Extracted material:
/---

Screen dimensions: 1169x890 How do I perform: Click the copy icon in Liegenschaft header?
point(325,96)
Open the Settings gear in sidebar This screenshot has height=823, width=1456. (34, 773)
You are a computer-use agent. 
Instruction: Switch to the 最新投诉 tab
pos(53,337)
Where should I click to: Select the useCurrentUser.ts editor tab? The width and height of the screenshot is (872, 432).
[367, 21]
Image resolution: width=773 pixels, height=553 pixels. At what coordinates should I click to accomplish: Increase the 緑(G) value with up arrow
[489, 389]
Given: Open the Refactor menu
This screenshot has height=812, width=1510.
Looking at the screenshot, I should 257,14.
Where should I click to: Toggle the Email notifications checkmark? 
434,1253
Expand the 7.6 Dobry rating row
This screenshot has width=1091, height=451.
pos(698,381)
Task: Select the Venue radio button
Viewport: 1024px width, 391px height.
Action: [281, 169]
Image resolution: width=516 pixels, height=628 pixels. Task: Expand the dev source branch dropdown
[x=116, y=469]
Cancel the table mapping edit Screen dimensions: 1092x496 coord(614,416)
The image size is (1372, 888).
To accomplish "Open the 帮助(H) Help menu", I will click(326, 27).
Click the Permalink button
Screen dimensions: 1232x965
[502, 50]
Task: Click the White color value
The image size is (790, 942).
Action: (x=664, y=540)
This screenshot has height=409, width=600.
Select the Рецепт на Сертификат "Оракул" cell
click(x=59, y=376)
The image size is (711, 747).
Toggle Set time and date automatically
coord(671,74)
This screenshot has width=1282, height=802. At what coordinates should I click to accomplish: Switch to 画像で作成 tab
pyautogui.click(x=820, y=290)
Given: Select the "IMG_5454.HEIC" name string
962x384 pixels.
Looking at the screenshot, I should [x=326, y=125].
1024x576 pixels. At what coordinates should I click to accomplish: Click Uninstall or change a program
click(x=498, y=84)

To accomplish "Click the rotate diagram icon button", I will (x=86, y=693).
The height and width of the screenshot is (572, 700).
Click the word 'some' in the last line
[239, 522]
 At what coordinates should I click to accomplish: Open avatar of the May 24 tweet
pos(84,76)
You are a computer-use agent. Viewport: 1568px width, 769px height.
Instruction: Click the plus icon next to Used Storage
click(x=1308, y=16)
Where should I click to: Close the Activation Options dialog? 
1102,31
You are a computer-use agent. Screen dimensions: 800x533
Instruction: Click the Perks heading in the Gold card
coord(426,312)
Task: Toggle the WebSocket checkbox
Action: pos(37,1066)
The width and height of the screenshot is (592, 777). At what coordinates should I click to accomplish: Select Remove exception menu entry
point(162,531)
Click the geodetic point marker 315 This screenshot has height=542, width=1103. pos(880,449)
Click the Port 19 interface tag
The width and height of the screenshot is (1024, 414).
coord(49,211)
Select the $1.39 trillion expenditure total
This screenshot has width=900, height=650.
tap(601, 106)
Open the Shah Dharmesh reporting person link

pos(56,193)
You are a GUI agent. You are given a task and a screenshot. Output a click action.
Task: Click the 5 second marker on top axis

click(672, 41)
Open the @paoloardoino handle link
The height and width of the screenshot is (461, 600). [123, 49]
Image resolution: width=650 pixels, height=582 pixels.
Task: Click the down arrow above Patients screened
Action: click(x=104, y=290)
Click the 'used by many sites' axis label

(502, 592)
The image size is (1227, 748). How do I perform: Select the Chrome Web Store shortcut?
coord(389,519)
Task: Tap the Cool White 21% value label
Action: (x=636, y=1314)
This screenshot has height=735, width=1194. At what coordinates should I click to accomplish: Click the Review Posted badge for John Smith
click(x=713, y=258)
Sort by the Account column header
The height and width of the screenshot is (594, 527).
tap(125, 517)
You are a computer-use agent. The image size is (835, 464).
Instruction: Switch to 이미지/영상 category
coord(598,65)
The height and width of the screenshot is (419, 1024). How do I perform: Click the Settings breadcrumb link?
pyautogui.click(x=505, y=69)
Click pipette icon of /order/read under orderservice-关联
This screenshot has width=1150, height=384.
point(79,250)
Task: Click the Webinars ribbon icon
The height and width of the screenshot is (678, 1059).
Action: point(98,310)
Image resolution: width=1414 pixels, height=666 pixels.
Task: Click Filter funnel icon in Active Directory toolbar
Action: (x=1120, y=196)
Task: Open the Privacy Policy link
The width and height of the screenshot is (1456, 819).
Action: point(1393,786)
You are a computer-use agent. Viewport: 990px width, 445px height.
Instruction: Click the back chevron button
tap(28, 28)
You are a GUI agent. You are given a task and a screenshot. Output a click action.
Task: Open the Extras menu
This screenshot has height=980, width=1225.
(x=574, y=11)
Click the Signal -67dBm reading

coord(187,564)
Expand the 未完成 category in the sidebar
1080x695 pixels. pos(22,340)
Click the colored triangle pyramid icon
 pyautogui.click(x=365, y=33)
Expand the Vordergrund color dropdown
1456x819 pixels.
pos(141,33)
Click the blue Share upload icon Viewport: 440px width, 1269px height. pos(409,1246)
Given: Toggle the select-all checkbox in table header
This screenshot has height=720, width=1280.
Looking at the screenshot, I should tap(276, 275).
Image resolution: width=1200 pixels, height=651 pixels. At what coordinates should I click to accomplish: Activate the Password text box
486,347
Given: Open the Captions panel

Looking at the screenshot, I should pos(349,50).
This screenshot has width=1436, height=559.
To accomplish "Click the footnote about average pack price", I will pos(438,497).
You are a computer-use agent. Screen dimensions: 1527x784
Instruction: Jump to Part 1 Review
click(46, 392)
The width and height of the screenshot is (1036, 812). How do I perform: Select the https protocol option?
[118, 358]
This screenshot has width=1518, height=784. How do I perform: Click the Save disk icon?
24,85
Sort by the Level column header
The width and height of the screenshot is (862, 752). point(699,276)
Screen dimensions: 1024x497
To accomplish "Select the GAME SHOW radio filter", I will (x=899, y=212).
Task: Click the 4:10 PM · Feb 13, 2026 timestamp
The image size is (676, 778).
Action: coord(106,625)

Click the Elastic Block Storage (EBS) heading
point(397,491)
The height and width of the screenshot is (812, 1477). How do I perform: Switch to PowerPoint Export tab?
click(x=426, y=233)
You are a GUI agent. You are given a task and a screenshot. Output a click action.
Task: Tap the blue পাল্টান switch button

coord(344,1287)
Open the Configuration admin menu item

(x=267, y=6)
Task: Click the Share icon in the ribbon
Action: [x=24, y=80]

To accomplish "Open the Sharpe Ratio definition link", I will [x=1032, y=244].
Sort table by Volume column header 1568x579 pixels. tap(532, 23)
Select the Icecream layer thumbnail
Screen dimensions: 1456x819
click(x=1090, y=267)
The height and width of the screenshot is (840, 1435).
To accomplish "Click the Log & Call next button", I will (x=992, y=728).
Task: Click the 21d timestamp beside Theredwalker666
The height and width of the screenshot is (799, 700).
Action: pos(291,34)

\---

What you should do:
Lines above that include the string "radio" need to be copied.

Task solution:
Task: Select the Venue radio button
To accomplish "Select the GAME SHOW radio filter", I will (x=899, y=212).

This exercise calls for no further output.